- [What the task requires] Reproduce the entire listing below exactly.

────────

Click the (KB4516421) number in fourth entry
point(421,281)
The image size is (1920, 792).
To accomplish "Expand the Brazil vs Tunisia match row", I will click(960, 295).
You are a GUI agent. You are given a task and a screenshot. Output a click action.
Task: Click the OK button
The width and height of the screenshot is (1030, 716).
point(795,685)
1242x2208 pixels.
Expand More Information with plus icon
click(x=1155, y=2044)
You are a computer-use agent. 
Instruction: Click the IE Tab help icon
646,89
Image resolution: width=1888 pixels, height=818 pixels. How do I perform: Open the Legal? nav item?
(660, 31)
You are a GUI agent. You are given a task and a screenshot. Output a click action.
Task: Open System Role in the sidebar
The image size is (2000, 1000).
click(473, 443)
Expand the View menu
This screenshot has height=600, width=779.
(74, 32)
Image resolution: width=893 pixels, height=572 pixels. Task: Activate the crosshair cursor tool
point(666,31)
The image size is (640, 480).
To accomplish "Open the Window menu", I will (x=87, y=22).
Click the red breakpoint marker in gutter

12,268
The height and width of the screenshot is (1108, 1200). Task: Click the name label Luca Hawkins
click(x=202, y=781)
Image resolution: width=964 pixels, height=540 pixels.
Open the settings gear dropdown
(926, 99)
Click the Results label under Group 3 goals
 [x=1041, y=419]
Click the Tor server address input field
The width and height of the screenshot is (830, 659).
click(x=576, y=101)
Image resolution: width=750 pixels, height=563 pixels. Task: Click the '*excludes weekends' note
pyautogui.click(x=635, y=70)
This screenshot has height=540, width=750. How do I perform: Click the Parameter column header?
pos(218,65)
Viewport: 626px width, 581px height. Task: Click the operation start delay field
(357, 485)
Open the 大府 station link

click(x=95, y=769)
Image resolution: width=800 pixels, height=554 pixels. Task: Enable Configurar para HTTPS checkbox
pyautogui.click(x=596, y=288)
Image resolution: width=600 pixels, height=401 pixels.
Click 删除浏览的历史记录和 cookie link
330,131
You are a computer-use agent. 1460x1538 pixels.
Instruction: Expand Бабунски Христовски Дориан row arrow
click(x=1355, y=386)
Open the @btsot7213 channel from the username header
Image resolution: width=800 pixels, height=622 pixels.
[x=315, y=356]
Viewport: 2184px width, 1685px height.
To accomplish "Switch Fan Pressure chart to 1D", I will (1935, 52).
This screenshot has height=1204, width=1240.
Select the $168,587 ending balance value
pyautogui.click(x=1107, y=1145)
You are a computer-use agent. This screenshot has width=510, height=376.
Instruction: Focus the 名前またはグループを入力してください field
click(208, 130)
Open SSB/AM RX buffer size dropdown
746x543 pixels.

────────

- [Expected answer]
Click the (KB4516421) number in fourth entry
point(421,281)
The image size is (1920, 792).
To accomplish "Expand the Brazil vs Tunisia match row", I will click(960, 295).
You are a GUI agent. You are given a task and a screenshot. Output a click action.
Task: Click the OK button
The width and height of the screenshot is (1030, 716).
point(795,685)
1242x2208 pixels.
Expand More Information with plus icon
click(x=1155, y=2044)
You are a computer-use agent. 
Instruction: Click the IE Tab help icon
646,89
Image resolution: width=1888 pixels, height=818 pixels. How do I perform: Open the Legal? nav item?
(660, 31)
You are a GUI agent. You are given a task and a screenshot. Output a click action.
Task: Open System Role in the sidebar
The image size is (2000, 1000).
click(473, 443)
Expand the View menu
This screenshot has height=600, width=779.
(74, 32)
Image resolution: width=893 pixels, height=572 pixels. Task: Activate the crosshair cursor tool
point(666,31)
The image size is (640, 480).
To accomplish "Open the Window menu", I will (x=87, y=22).
Click the red breakpoint marker in gutter

12,268
The height and width of the screenshot is (1108, 1200). Task: Click the name label Luca Hawkins
click(x=202, y=781)
Image resolution: width=964 pixels, height=540 pixels.
Open the settings gear dropdown
(926, 99)
Click the Results label under Group 3 goals
 [x=1041, y=419]
Click the Tor server address input field
The width and height of the screenshot is (830, 659).
click(x=576, y=101)
Image resolution: width=750 pixels, height=563 pixels. Task: Click the '*excludes weekends' note
pyautogui.click(x=635, y=70)
This screenshot has height=540, width=750. How do I perform: Click the Parameter column header?
pos(218,65)
Viewport: 626px width, 581px height. Task: Click the operation start delay field
(357, 485)
Open the 大府 station link

click(x=95, y=769)
Image resolution: width=800 pixels, height=554 pixels. Task: Enable Configurar para HTTPS checkbox
pyautogui.click(x=596, y=288)
Image resolution: width=600 pixels, height=401 pixels.
Click 删除浏览的历史记录和 cookie link
330,131
You are a computer-use agent. 1460x1538 pixels.
Instruction: Expand Бабунски Христовски Дориан row arrow
click(x=1355, y=386)
Open the @btsot7213 channel from the username header
Image resolution: width=800 pixels, height=622 pixels.
[x=315, y=356]
Viewport: 2184px width, 1685px height.
To accomplish "Switch Fan Pressure chart to 1D", I will (1935, 52).
This screenshot has height=1204, width=1240.
Select the $168,587 ending balance value
pyautogui.click(x=1107, y=1145)
You are a computer-use agent. This screenshot has width=510, height=376.
Instruction: Focus the 名前またはグループを入力してください field
click(208, 130)
Open SSB/AM RX buffer size dropdown
746x543 pixels.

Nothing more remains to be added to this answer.